> REQUIRED ACTION:
Your answer should be every line below that includes the word "blurred".

====================

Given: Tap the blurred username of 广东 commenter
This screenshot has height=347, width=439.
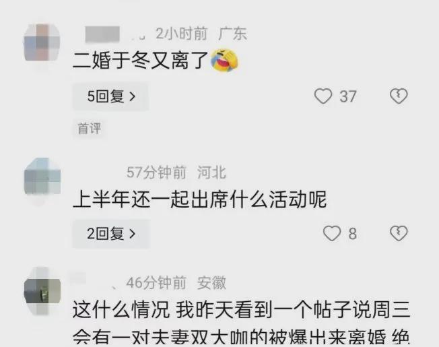Looking at the screenshot, I should tap(102, 34).
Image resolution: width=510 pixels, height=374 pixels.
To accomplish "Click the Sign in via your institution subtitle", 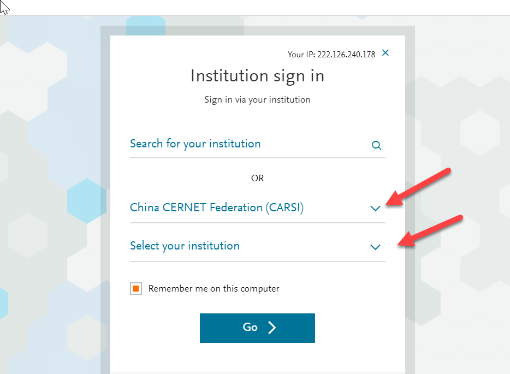I will (x=257, y=99).
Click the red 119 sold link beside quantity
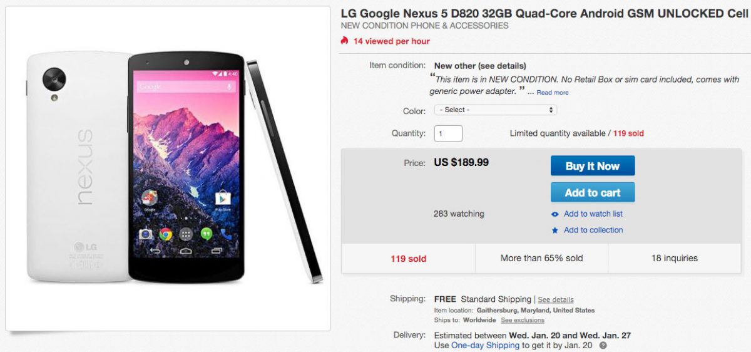 pos(628,133)
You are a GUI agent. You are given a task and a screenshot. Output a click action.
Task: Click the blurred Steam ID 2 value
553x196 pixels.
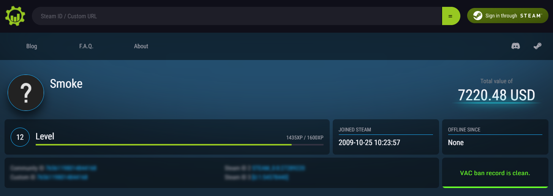(x=278, y=168)
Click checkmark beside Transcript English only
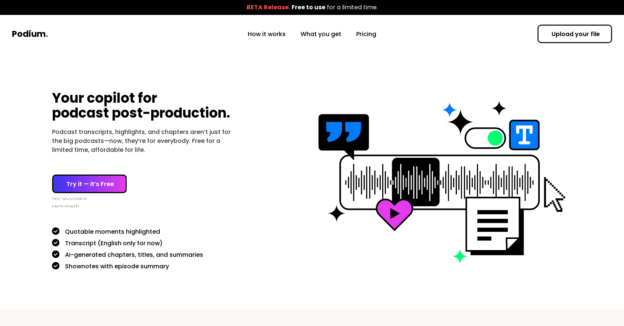Viewport: 624px width, 326px height. (x=56, y=243)
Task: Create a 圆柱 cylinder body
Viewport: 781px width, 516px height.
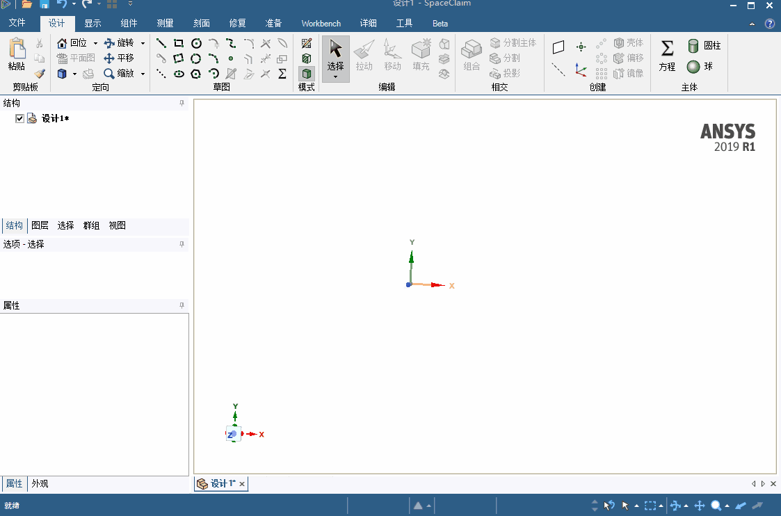Action: point(704,46)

====================

> RESULT OF THE TASK:
Given: Tap the blurred username of 广东 commenter
Task: Click the blurred Steam ID 2 value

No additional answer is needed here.